Stored items:
+ + + +
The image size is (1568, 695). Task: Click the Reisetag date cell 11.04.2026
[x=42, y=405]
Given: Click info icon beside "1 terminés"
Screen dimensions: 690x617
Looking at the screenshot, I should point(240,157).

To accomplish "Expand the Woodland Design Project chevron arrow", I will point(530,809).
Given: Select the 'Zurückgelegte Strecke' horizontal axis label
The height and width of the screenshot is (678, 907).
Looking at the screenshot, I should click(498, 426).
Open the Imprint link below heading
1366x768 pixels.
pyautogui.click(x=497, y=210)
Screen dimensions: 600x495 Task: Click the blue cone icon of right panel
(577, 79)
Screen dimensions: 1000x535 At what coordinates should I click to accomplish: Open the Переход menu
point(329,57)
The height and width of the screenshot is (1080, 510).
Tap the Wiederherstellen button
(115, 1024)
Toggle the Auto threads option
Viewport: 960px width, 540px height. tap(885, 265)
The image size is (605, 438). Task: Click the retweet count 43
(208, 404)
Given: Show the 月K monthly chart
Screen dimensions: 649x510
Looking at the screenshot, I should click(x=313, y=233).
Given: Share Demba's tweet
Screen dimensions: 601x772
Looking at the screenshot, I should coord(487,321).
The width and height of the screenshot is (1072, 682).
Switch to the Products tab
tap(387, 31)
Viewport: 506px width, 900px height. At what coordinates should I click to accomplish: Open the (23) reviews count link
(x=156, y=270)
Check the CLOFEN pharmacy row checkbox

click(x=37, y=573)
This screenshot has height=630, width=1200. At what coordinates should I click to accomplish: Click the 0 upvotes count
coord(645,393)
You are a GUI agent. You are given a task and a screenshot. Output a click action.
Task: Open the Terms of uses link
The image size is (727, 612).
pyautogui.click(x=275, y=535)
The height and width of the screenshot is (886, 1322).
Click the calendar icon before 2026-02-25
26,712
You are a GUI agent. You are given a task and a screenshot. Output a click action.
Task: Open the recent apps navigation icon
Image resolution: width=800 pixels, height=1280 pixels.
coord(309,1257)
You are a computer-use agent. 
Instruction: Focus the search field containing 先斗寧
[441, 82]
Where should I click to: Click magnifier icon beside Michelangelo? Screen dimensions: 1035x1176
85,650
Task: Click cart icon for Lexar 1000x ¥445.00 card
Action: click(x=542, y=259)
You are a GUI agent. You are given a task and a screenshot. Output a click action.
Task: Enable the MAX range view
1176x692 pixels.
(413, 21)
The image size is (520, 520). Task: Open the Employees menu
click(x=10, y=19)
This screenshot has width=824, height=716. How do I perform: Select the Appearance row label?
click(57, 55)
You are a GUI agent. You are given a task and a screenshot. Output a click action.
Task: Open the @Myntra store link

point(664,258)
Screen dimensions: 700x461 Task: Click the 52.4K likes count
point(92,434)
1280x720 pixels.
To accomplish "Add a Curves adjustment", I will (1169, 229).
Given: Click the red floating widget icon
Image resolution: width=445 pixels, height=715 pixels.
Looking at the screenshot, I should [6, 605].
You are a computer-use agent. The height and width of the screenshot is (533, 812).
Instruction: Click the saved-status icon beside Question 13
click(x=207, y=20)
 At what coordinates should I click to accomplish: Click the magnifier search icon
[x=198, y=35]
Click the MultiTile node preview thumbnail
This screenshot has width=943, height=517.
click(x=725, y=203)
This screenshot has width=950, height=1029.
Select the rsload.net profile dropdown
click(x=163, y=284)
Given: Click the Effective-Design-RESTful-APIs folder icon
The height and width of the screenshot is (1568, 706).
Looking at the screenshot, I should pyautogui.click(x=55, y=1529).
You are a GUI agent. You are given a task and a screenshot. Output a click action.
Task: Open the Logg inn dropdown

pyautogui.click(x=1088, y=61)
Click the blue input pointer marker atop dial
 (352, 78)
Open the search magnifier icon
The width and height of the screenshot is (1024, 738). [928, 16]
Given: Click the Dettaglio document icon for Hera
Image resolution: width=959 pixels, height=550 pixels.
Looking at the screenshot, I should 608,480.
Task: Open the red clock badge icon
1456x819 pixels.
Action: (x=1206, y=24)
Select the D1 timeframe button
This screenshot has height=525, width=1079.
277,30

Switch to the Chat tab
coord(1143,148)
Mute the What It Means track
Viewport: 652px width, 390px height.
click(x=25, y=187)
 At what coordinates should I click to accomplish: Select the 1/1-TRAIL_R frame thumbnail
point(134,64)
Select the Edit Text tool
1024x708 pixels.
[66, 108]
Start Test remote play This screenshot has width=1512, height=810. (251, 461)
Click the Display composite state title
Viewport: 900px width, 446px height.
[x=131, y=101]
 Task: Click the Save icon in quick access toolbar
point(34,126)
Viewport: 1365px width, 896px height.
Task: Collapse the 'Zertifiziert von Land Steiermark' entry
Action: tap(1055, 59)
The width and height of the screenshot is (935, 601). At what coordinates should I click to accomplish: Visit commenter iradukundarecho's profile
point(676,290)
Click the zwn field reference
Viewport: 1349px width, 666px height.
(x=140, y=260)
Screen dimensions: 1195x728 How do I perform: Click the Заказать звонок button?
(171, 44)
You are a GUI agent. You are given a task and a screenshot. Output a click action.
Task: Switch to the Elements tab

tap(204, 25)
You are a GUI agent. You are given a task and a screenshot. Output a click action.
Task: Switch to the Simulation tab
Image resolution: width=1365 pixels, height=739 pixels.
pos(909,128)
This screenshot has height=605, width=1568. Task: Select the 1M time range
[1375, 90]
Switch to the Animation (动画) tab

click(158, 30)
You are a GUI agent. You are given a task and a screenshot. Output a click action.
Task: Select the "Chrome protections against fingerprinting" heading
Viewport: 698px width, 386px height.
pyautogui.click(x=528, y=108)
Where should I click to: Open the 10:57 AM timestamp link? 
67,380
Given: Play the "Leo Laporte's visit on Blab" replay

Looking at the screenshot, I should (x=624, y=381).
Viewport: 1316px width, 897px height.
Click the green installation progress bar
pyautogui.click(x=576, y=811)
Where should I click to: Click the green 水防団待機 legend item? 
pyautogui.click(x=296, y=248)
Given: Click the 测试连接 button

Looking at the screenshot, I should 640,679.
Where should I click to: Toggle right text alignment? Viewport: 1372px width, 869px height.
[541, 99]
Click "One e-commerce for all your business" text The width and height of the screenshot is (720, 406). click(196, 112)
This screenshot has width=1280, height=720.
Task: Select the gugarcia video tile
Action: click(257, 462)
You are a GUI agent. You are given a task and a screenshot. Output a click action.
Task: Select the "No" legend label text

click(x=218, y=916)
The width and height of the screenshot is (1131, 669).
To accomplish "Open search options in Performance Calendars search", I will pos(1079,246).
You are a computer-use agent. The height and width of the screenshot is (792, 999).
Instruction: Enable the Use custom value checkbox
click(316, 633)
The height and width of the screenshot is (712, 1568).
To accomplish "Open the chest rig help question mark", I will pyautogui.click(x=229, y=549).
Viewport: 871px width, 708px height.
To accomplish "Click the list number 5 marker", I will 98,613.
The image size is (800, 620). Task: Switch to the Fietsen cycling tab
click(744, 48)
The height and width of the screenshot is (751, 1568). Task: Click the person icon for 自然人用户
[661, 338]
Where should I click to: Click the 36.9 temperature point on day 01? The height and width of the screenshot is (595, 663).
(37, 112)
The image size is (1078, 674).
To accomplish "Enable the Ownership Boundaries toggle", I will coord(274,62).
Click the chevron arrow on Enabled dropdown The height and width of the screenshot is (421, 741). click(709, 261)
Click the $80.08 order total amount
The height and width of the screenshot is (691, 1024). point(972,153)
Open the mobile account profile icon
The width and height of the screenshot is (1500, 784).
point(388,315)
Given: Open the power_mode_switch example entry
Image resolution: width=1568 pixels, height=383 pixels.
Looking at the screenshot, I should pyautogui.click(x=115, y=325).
+ + + +
Exercise — Your answer must be the complete data, repeated word for word.

Your response —
The image size is (1568, 695). Task: Click the Reisetag date cell 11.04.2026
[x=42, y=405]
Given: Click info icon beside "1 terminés"
Screen dimensions: 690x617
Looking at the screenshot, I should point(240,157).

To accomplish "Expand the Woodland Design Project chevron arrow", I will point(530,809).
Given: Select the 'Zurückgelegte Strecke' horizontal axis label
The height and width of the screenshot is (678, 907).
Looking at the screenshot, I should click(498, 426).
Open the Imprint link below heading
1366x768 pixels.
pyautogui.click(x=497, y=210)
Screen dimensions: 600x495 Task: Click the blue cone icon of right panel
(577, 79)
Screen dimensions: 1000x535 At what coordinates should I click to accomplish: Open the Переход menu
point(329,57)
The height and width of the screenshot is (1080, 510).
Tap the Wiederherstellen button
(115, 1024)
Toggle the Auto threads option
Viewport: 960px width, 540px height. tap(885, 265)
The image size is (605, 438). Task: Click the retweet count 43
(208, 404)
Given: Show the 月K monthly chart
Screen dimensions: 649x510
Looking at the screenshot, I should click(x=313, y=233).
Given: Share Demba's tweet
Screen dimensions: 601x772
Looking at the screenshot, I should coord(487,321).
The width and height of the screenshot is (1072, 682).
Switch to the Products tab
tap(387, 31)
Viewport: 506px width, 900px height. At what coordinates should I click to accomplish: Open the (23) reviews count link
(x=156, y=270)
Check the CLOFEN pharmacy row checkbox

click(x=37, y=573)
This screenshot has height=630, width=1200. At what coordinates should I click to accomplish: Click the 0 upvotes count
coord(645,393)
You are a GUI agent. You are given a task and a screenshot. Output a click action.
Task: Open the Terms of uses link
The image size is (727, 612).
pyautogui.click(x=275, y=535)
The height and width of the screenshot is (886, 1322).
Click the calendar icon before 2026-02-25
26,712
You are a GUI agent. You are given a task and a screenshot. Output a click action.
Task: Open the recent apps navigation icon
Image resolution: width=800 pixels, height=1280 pixels.
coord(309,1257)
You are a computer-use agent. 
Instruction: Focus the search field containing 先斗寧
[441, 82]
Where should I click to: Click magnifier icon beside Michelangelo? Screen dimensions: 1035x1176
85,650
Task: Click cart icon for Lexar 1000x ¥445.00 card
Action: click(x=542, y=259)
You are a GUI agent. You are given a task and a screenshot. Output a click action.
Task: Enable the MAX range view
1176x692 pixels.
(413, 21)
The image size is (520, 520). Task: Open the Employees menu
click(x=10, y=19)
This screenshot has width=824, height=716. How do I perform: Select the Appearance row label?
click(57, 55)
You are a GUI agent. You are given a task and a screenshot. Output a click action.
Task: Open the @Myntra store link

point(664,258)
Screen dimensions: 700x461 Task: Click the 52.4K likes count
point(92,434)
1280x720 pixels.
To accomplish "Add a Curves adjustment", I will (1169, 229).
Given: Click the red floating widget icon
Image resolution: width=445 pixels, height=715 pixels.
Looking at the screenshot, I should [6, 605].
You are a computer-use agent. The height and width of the screenshot is (533, 812).
Instruction: Click the saved-status icon beside Question 13
click(x=207, y=20)
 At what coordinates should I click to accomplish: Click the magnifier search icon
[x=198, y=35]
Click the MultiTile node preview thumbnail
This screenshot has width=943, height=517.
click(x=725, y=203)
This screenshot has width=950, height=1029.
Select the rsload.net profile dropdown
click(x=163, y=284)
Given: Click the Effective-Design-RESTful-APIs folder icon
The height and width of the screenshot is (1568, 706).
Looking at the screenshot, I should pyautogui.click(x=55, y=1529).
You are a GUI agent. You are given a task and a screenshot. Output a click action.
Task: Open the Logg inn dropdown

pyautogui.click(x=1088, y=61)
Click the blue input pointer marker atop dial
 (352, 78)
Open the search magnifier icon
The width and height of the screenshot is (1024, 738). [928, 16]
Given: Click the Dettaglio document icon for Hera
Image resolution: width=959 pixels, height=550 pixels.
Looking at the screenshot, I should 608,480.
Task: Open the red clock badge icon
1456x819 pixels.
Action: (x=1206, y=24)
Select the D1 timeframe button
This screenshot has height=525, width=1079.
277,30

Switch to the Chat tab
coord(1143,148)
Mute the What It Means track
Viewport: 652px width, 390px height.
click(x=25, y=187)
 At what coordinates should I click to accomplish: Select the 1/1-TRAIL_R frame thumbnail
point(134,64)
Select the Edit Text tool
1024x708 pixels.
[66, 108]
Start Test remote play This screenshot has width=1512, height=810. (251, 461)
Click the Display composite state title
Viewport: 900px width, 446px height.
[x=131, y=101]
 Task: Click the Save icon in quick access toolbar
point(34,126)
Viewport: 1365px width, 896px height.
Task: Collapse the 'Zertifiziert von Land Steiermark' entry
Action: tap(1055, 59)
The width and height of the screenshot is (935, 601). At what coordinates should I click to accomplish: Visit commenter iradukundarecho's profile
point(676,290)
Click the zwn field reference
Viewport: 1349px width, 666px height.
(x=140, y=260)
Screen dimensions: 1195x728 How do I perform: Click the Заказать звонок button?
(171, 44)
You are a GUI agent. You are given a task and a screenshot. Output a click action.
Task: Switch to the Elements tab

tap(204, 25)
You are a GUI agent. You are given a task and a screenshot. Output a click action.
Task: Switch to the Simulation tab
Image resolution: width=1365 pixels, height=739 pixels.
pos(909,128)
This screenshot has height=605, width=1568. Task: Select the 1M time range
[1375, 90]
Switch to the Animation (动画) tab

click(158, 30)
You are a GUI agent. You are given a task and a screenshot. Output a click action.
Task: Select the "Chrome protections against fingerprinting" heading
Viewport: 698px width, 386px height.
pyautogui.click(x=528, y=108)
Where should I click to: Open the 10:57 AM timestamp link? 
67,380
Given: Play the "Leo Laporte's visit on Blab" replay

Looking at the screenshot, I should (x=624, y=381).
Viewport: 1316px width, 897px height.
Click the green installation progress bar
pyautogui.click(x=576, y=811)
Where should I click to: Click the green 水防団待機 legend item? 
pyautogui.click(x=296, y=248)
Given: Click the 测试连接 button

Looking at the screenshot, I should 640,679.
Where should I click to: Toggle right text alignment? Viewport: 1372px width, 869px height.
[541, 99]
Click "One e-commerce for all your business" text The width and height of the screenshot is (720, 406). click(196, 112)
This screenshot has width=1280, height=720.
Task: Select the gugarcia video tile
Action: click(257, 462)
You are a GUI agent. You are given a task and a screenshot. Output a click action.
Task: Select the "No" legend label text

click(x=218, y=916)
The width and height of the screenshot is (1131, 669).
To accomplish "Open search options in Performance Calendars search", I will pos(1079,246).
You are a computer-use agent. The height and width of the screenshot is (792, 999).
Instruction: Enable the Use custom value checkbox
click(316, 633)
The height and width of the screenshot is (712, 1568).
To accomplish "Open the chest rig help question mark", I will pyautogui.click(x=229, y=549).
Viewport: 871px width, 708px height.
To accomplish "Click the list number 5 marker", I will 98,613.
The image size is (800, 620). Task: Switch to the Fietsen cycling tab
click(744, 48)
The height and width of the screenshot is (751, 1568). Task: Click the person icon for 自然人用户
[661, 338]
Where should I click to: Click the 36.9 temperature point on day 01? The height and width of the screenshot is (595, 663).
(37, 112)
The image size is (1078, 674).
To accomplish "Enable the Ownership Boundaries toggle", I will coord(274,62).
Click the chevron arrow on Enabled dropdown The height and width of the screenshot is (421, 741). click(709, 261)
Click the $80.08 order total amount
The height and width of the screenshot is (691, 1024). point(972,153)
Open the mobile account profile icon
The width and height of the screenshot is (1500, 784).
point(388,315)
Given: Open the power_mode_switch example entry
Image resolution: width=1568 pixels, height=383 pixels.
Looking at the screenshot, I should pyautogui.click(x=115, y=325).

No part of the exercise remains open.